Target position records
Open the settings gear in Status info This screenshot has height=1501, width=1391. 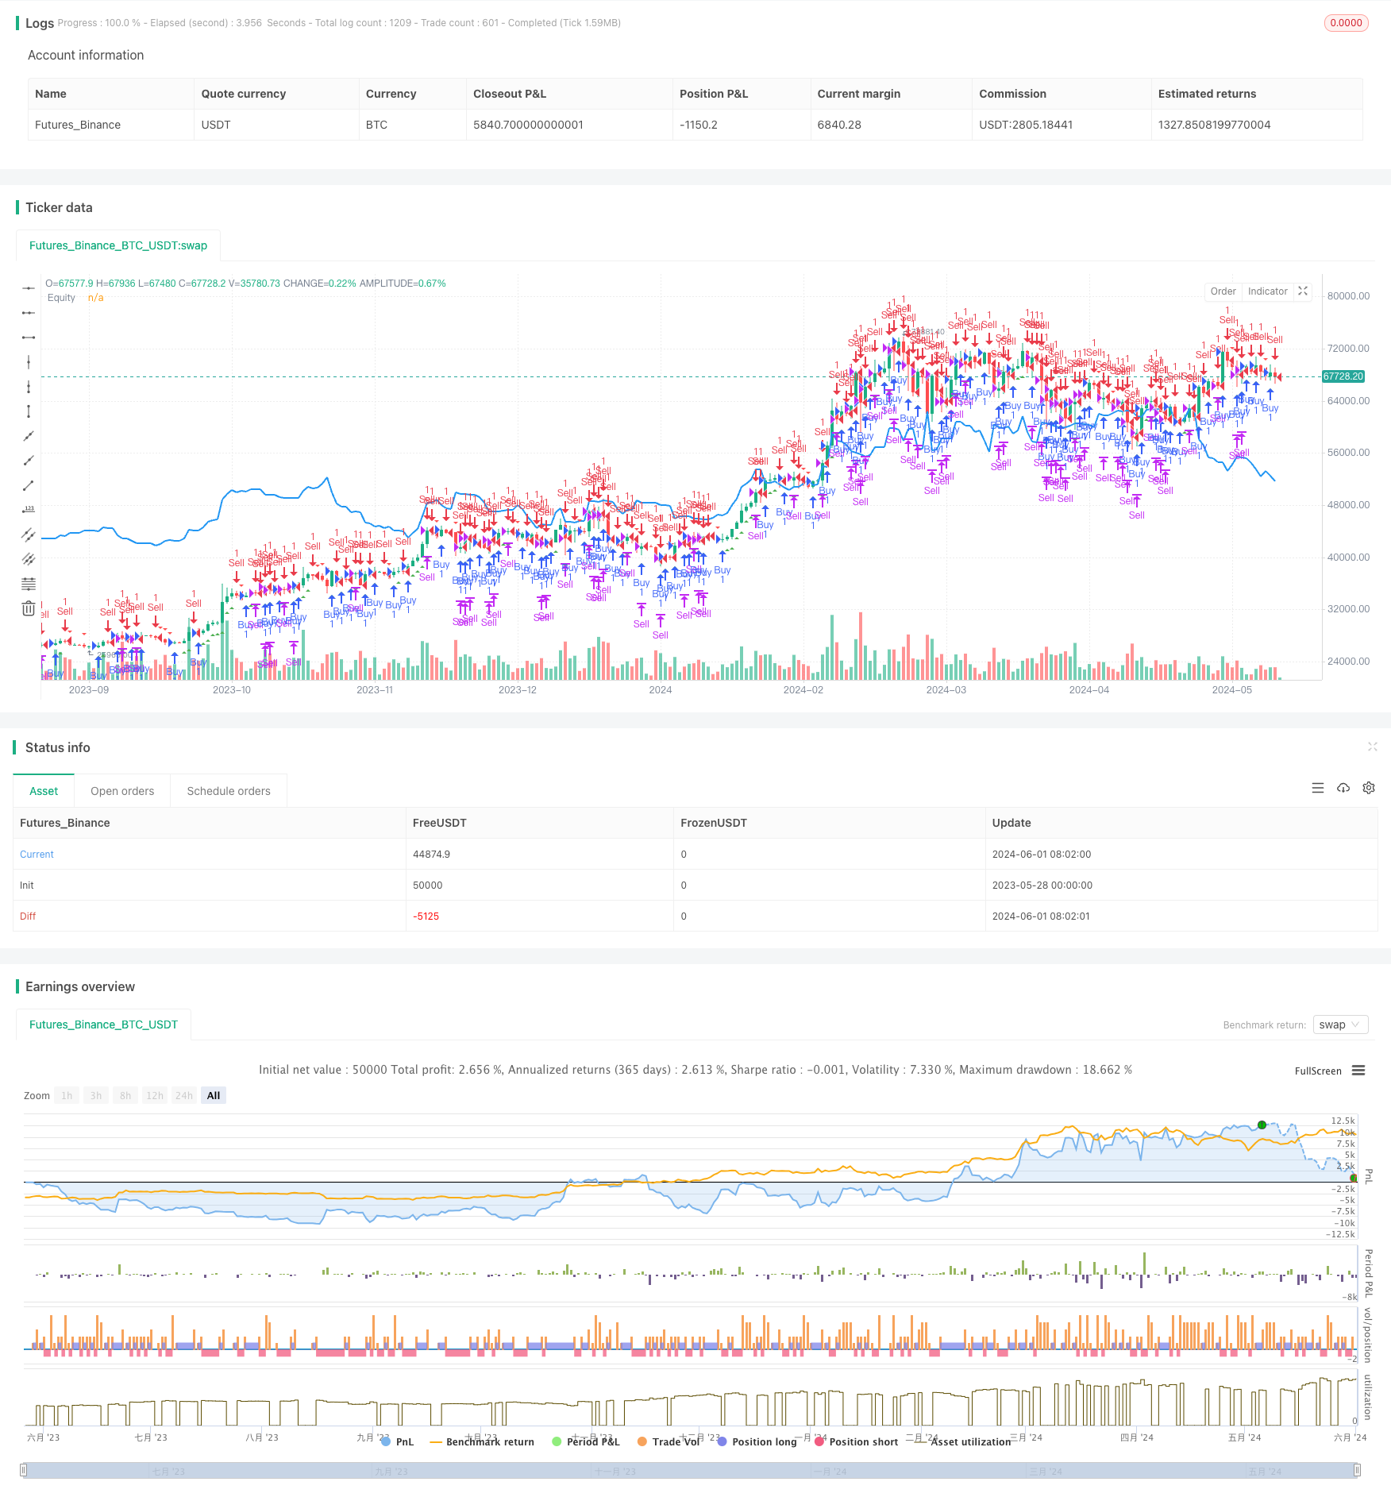[x=1369, y=788]
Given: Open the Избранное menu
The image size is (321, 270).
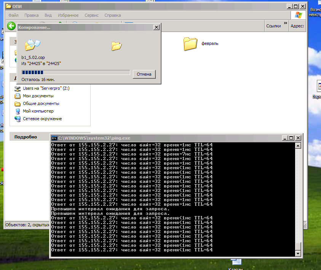Looking at the screenshot, I should 68,15.
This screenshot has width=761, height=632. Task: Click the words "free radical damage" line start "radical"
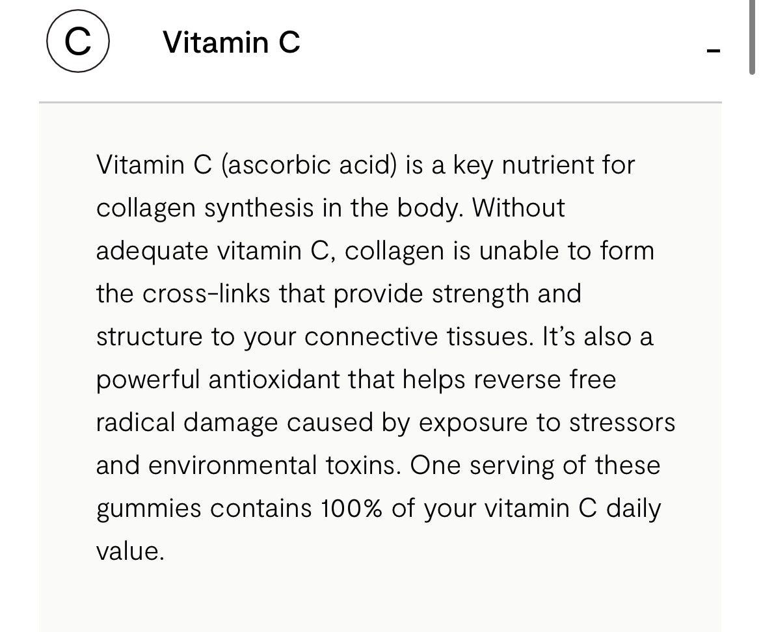tap(135, 422)
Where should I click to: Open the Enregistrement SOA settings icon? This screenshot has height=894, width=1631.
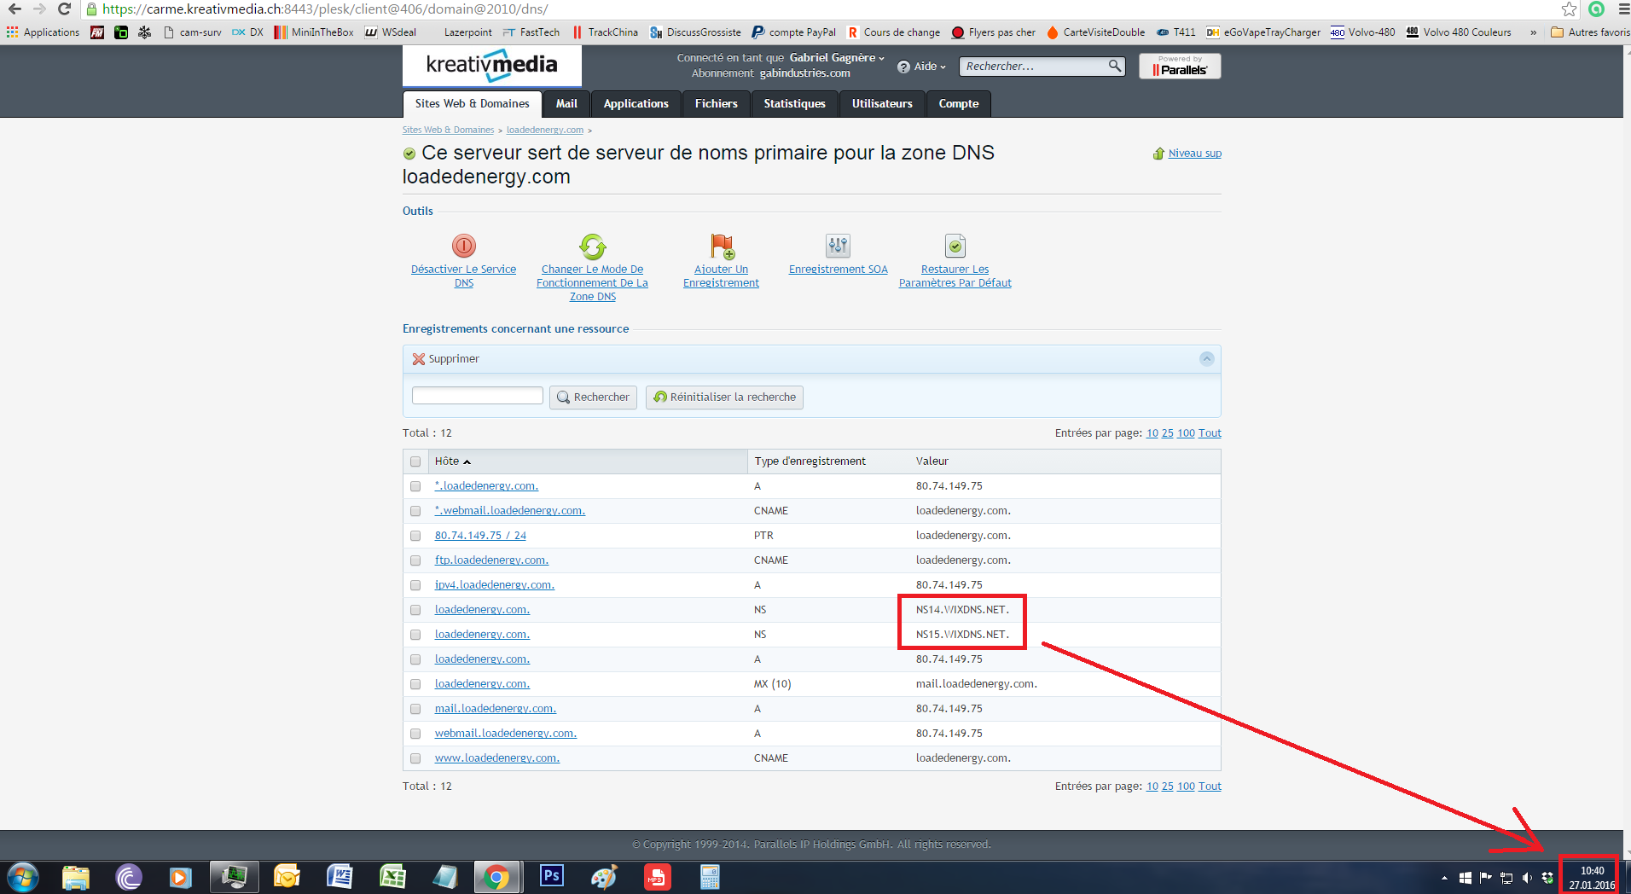[838, 247]
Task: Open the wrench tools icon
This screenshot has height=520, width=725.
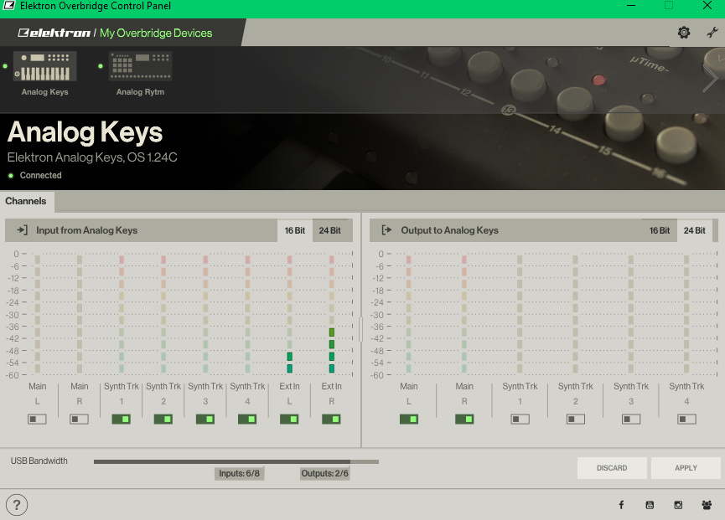Action: [712, 33]
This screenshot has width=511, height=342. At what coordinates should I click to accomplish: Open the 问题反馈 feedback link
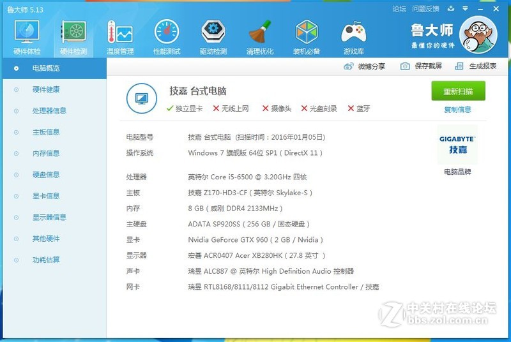[x=425, y=9]
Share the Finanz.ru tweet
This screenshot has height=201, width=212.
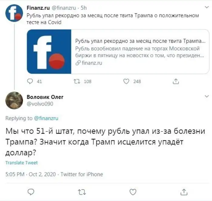point(176,81)
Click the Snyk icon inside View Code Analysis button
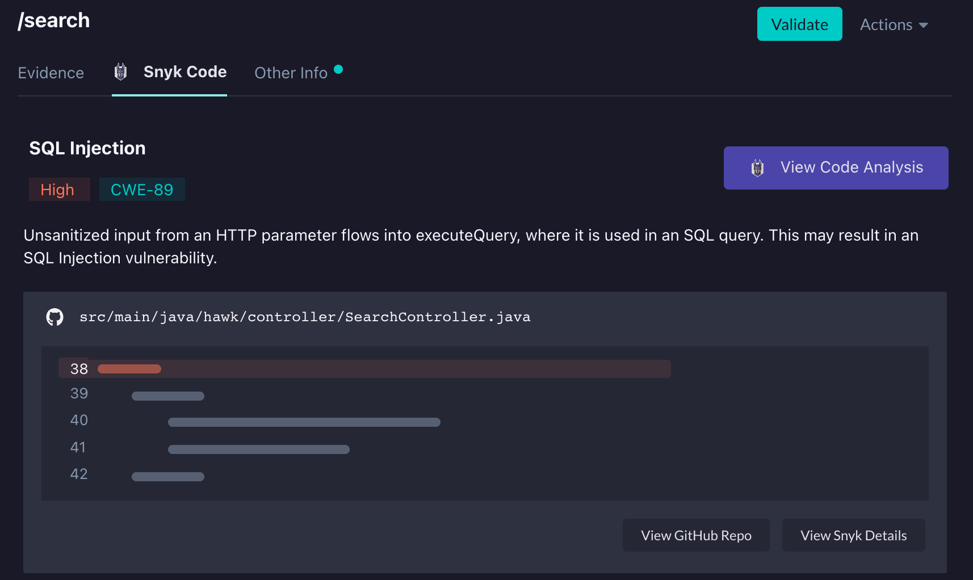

▶ **The task**: Print the lines of the material again without changes, from the line containing "Where should I" through the end of the material. Leave the pictures out of your answer.

▶ **Response for this exercise**:
Where should I click to: Open the Enregistrement SOA settings icon? This screenshot has height=894, width=1631.
[838, 247]
Task: Open the wrench tools icon
This screenshot has height=520, width=725.
Action: [712, 33]
This screenshot has width=511, height=342. At what coordinates should I click to accomplish: Open the 问题反馈 feedback link
[x=425, y=9]
Share the Finanz.ru tweet
This screenshot has height=201, width=212.
point(176,81)
Click the Snyk icon inside View Code Analysis button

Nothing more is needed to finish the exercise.